> _EXERCISE_
Edit the stretch from the start of the records through the line containing "プレス（取材）の方へ (267, 231)" by replacing "審査" with "鑑定", leaving everything else unchanged. Give only those lines.

··· INFORMATION SHOWN

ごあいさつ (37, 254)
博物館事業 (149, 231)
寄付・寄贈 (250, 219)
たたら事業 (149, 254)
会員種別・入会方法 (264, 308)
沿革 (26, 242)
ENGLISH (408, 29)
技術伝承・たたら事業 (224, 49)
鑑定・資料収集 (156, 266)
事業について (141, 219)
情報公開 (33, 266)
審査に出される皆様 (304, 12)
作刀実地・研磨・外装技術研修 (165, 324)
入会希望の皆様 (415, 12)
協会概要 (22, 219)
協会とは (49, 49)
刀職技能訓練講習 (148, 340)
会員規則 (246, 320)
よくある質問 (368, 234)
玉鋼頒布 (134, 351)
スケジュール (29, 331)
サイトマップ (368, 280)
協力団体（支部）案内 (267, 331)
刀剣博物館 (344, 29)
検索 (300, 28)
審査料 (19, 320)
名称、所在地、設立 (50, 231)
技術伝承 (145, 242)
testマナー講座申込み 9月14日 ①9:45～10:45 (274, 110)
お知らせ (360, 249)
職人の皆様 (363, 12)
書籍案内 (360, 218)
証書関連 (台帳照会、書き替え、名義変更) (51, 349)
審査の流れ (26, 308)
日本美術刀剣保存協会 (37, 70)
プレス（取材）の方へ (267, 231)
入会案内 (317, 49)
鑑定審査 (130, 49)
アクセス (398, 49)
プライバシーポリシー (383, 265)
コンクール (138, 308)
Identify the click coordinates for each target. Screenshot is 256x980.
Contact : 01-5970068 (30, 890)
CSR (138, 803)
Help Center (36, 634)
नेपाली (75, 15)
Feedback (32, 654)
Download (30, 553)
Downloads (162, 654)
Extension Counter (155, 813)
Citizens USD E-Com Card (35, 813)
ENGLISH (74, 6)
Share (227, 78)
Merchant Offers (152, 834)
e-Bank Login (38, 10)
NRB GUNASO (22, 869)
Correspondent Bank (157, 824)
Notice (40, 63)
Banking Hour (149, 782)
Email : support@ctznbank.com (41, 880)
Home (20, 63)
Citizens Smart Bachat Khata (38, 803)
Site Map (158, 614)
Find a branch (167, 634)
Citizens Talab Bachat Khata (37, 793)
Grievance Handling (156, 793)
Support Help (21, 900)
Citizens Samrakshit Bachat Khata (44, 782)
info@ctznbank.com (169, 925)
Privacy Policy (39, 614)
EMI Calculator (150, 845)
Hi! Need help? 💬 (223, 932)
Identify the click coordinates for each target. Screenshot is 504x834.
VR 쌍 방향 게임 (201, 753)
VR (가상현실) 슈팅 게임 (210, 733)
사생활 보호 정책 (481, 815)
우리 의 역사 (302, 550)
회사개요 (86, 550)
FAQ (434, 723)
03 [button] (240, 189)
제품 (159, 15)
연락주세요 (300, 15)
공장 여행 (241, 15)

······

> _FINISHED ANSWER_
ごあいさつ (37, 254)
博物館事業 (149, 231)
寄付・寄贈 (250, 219)
たたら事業 (149, 254)
会員種別・入会方法 (264, 308)
沿革 (26, 242)
ENGLISH (408, 29)
技術伝承・たたら事業 (224, 49)
鑑定・資料収集 (156, 266)
事業について (141, 219)
情報公開 (33, 266)
鑑定に出される皆様 (304, 12)
作刀実地・研磨・外装技術研修 (165, 324)
入会希望の皆様 (415, 12)
協会概要 (22, 219)
協会とは (49, 49)
刀職技能訓練講習 (148, 340)
会員規則 (246, 320)
よくある質問 (368, 234)
玉鋼頒布 (134, 351)
スケジュール (29, 331)
サイトマップ (368, 280)
協力団体（支部）案内 (267, 331)
刀剣博物館 (344, 29)
検索 (300, 28)
鑑定料 (19, 320)
名称、所在地、設立 (50, 231)
技術伝承 (145, 242)
testマナー講座申込み 9月14日 ①9:45～10:45 (274, 110)
お知らせ (360, 249)
職人の皆様 (363, 12)
書籍案内 (360, 218)
証書関連 (台帳照会、書き替え、名義変更) (51, 349)
鑑定の流れ (26, 308)
日本美術刀剣保存協会 (37, 70)
プレス（取材）の方へ (267, 231)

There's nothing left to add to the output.